We assumed that the detrimental influence of Scd1 on ESCs may reflect a differential expression of the enzyme and its products. We saw approximately one order of magnitude higher gene expression of Scd1 in TSCs (Fig. 5N), and a corresponding accumulation of phospholipids with monounsaturated fatty acyl chains (Fig. 5O). The examination of Scd1 protein expression suggested a surprising alteration in Scd1 in ESCs (molecular mass ~35 kDa) and TSCs (molecular mass ~70 kDa) (Fig. 5P; Fig. S6). Upon early differentiation, Scd1 protein expression was decreased in ESCs, with no change noted in early differentiating TSCs (Fig. 5P; Fig. S6). MEFs (differentiated embryonic cells), showed no preference to either of the Scd1 variants (Fig. 5P; Fig. S6). Scd1 is regulated by the availability of fatty acids [50]. To better understand the shift in Scd1 variants and address a possible regulation of their expression by the availability of external fatty acids, we incubated ESCs in 0–10% FBS (the source of external fatty acids in ESC medium). Although we noted an upregulation of the expected Scd1 variant with increasing percentage of serum, no change in the high molecular mass variant of Scd1 was noted (Fig. S6).
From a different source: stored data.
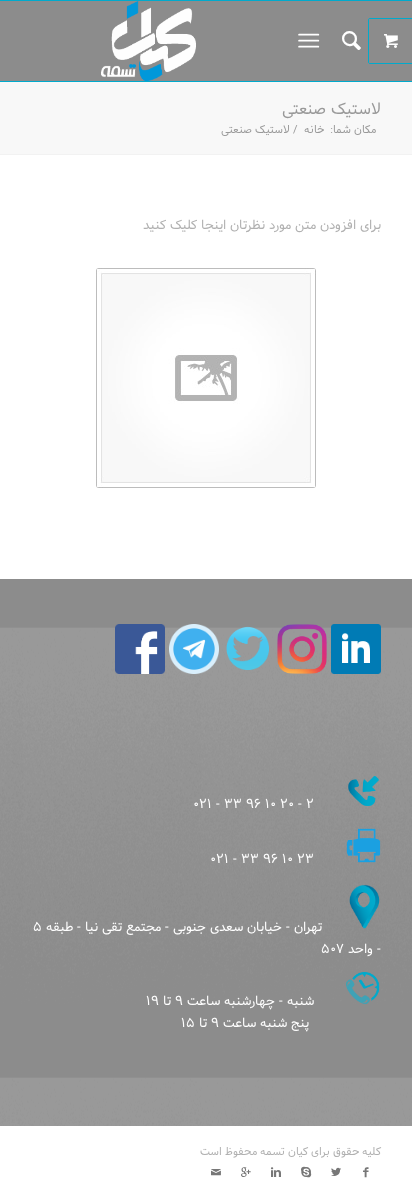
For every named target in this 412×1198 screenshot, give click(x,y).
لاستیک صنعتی (331, 109)
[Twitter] (336, 1173)
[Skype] (306, 1173)
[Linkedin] (276, 1173)
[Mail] (216, 1173)
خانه (314, 130)
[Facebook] (366, 1173)
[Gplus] (246, 1173)
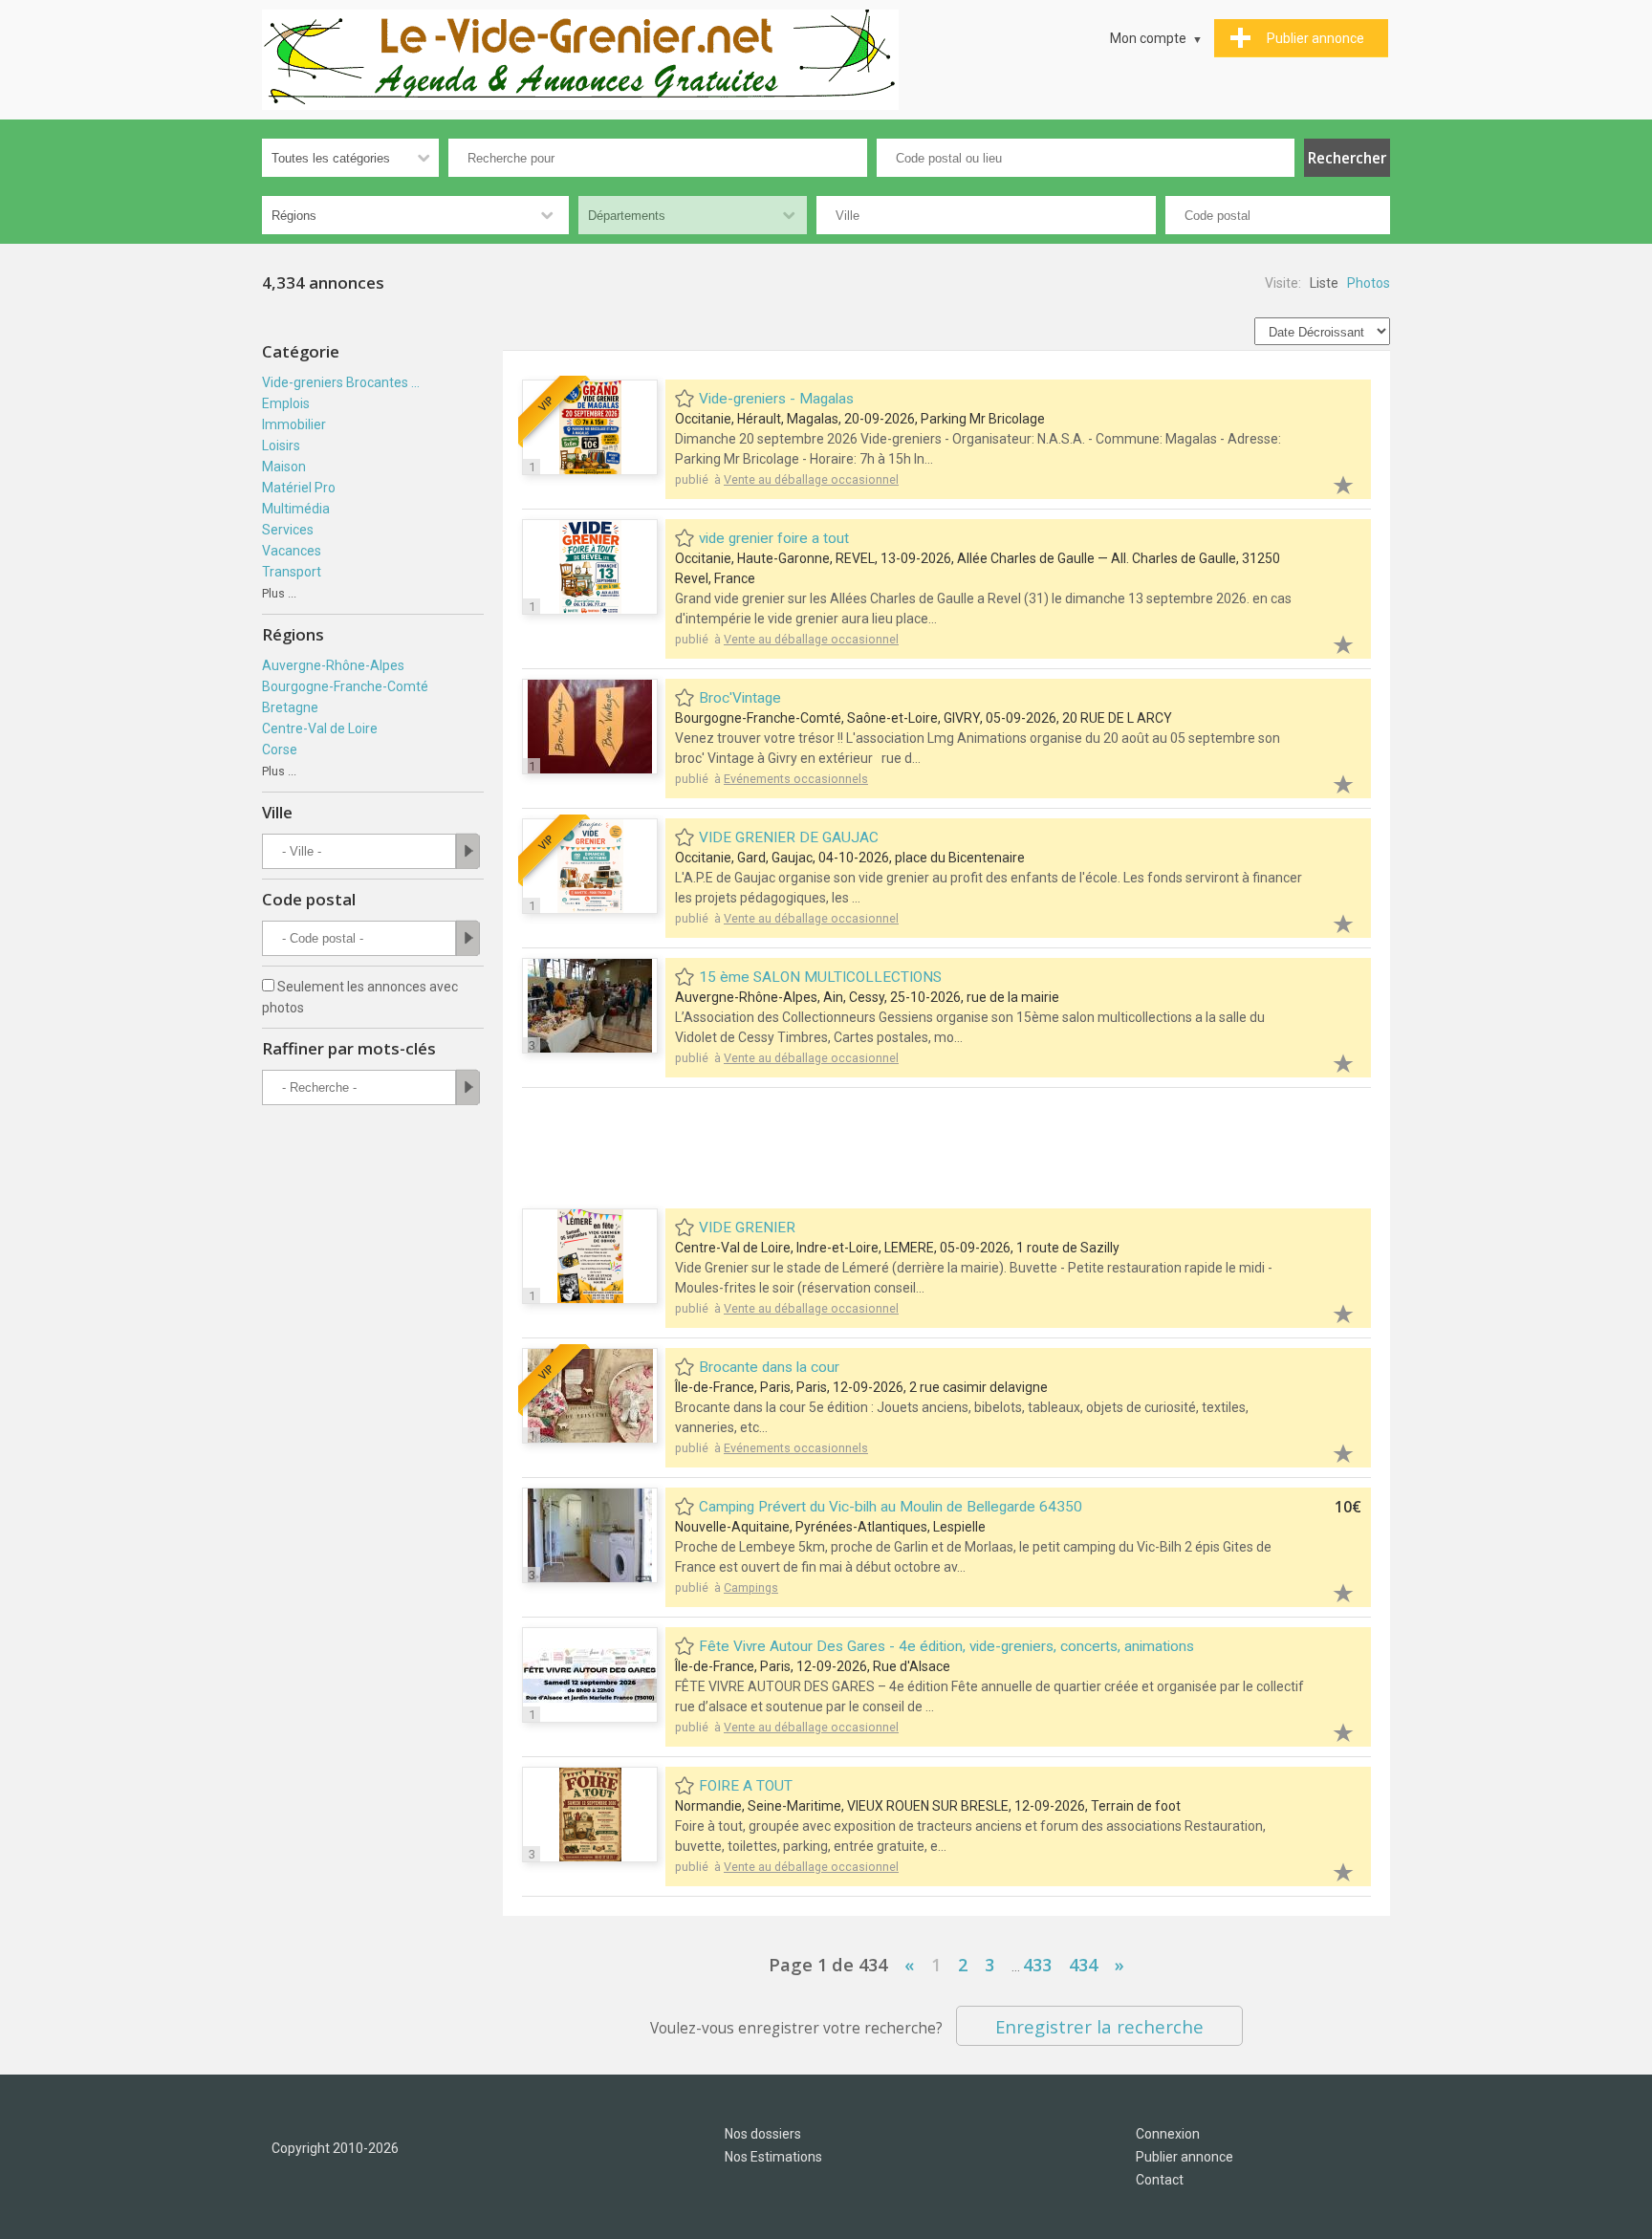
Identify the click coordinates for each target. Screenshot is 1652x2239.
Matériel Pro (299, 487)
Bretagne (290, 707)
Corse (279, 749)
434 (1083, 1964)
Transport (291, 571)
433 (1037, 1964)
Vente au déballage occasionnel (811, 479)
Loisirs (281, 445)
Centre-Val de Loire (320, 728)
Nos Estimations (773, 2156)
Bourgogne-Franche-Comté (345, 686)
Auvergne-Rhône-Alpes (333, 665)
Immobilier (294, 424)
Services (288, 529)
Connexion (1168, 2133)
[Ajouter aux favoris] (1332, 482)
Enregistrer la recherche (1099, 2026)
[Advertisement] (946, 1150)
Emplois (286, 403)
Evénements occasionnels (796, 779)
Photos (1368, 283)
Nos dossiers (763, 2133)
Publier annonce (1184, 2156)
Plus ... (279, 593)
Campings (751, 1587)
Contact (1160, 2179)
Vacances (291, 550)
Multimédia (296, 508)
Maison (284, 466)
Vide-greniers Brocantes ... (341, 382)
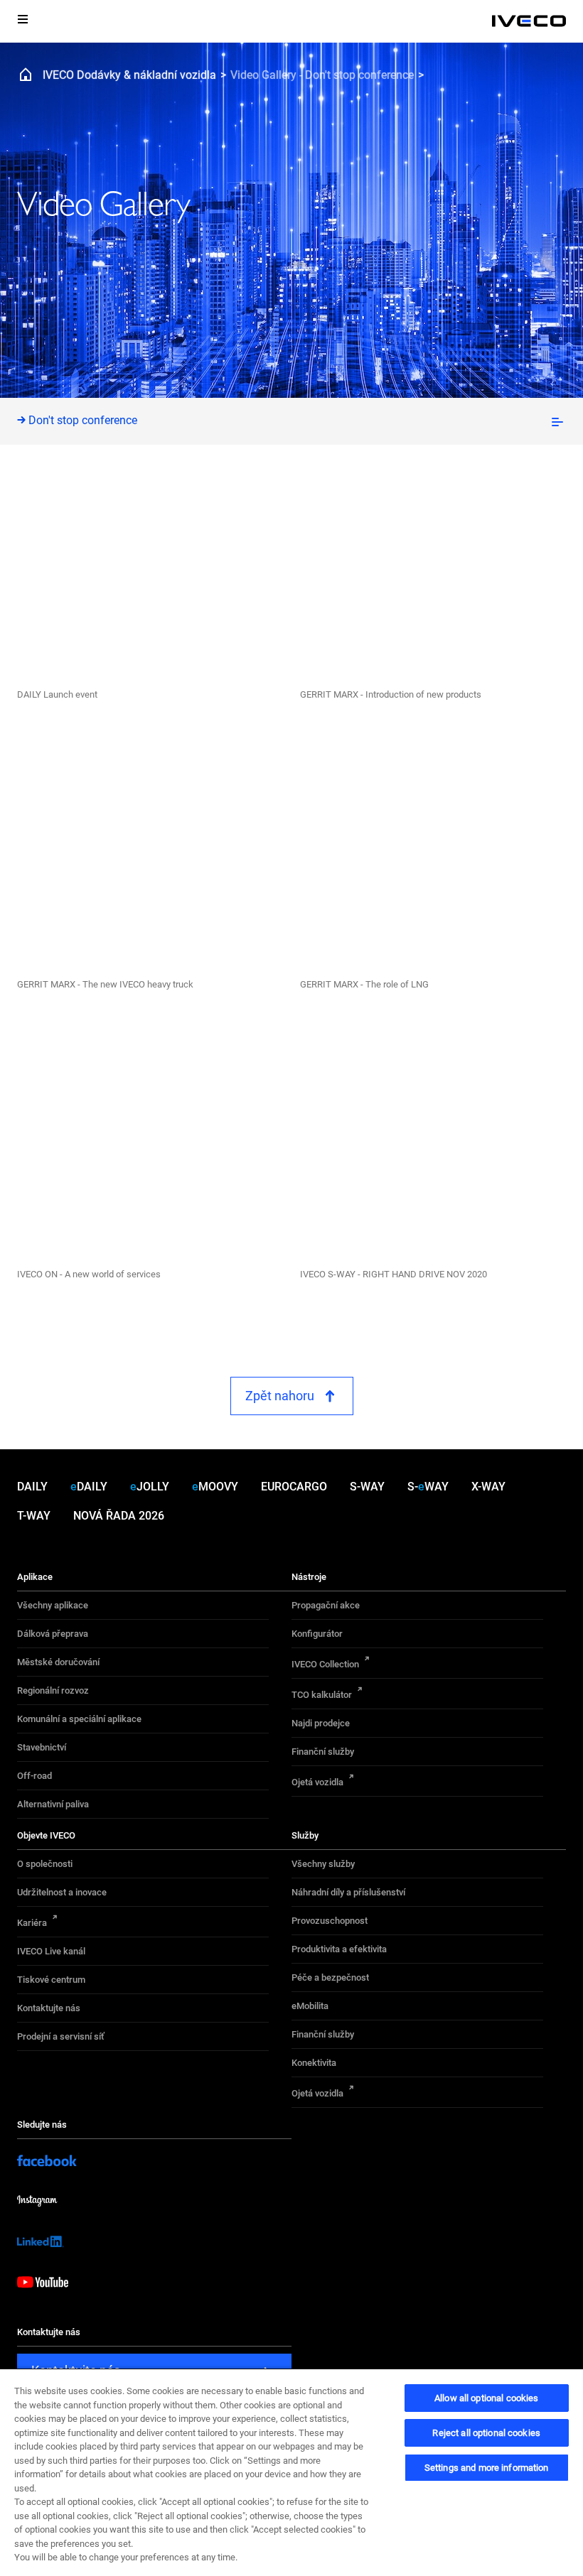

Nevertheless, we then examined the expression of Scd1 in ESCs and TSCs, cultivated in the same defined (Tx) medium, and saw the same alteration in the Scd1 variant (Fig. 5Q). Notably, oleic acid—the product of Scd1, blocked the Scd1-dependent increase in viability in D6D inhibited TSCs (Fig. 5R), confirming that this increase is mediated by the downregulation of the basal high MUFA levels in TSCs.
Discussion
In the current study, we characterized the metabolic profiles of early differentiating ESCs vis-à-vis the extra-embryonic TSCs and compared them to their self-renewing counterparts. Our metabolomics analyses clearly show a metabolic shift in both blastocyst-derived SCs as they exit self-renewal. This shift results in higher levels of PUFAs, following increased expression of D6D and D5D. No change was seen in the levels of linoleic acid. The inhibition of lipid polydesaturation by D6D or D5D retained self-renewal in ESCs and TSCs, suggesting that PUFA levels are driving differentiation in both cell types, and that controlling lipid desaturation is essential for the balance between self-renewal and differentiation, and for the maintenance of ESCs and TSCs in culture.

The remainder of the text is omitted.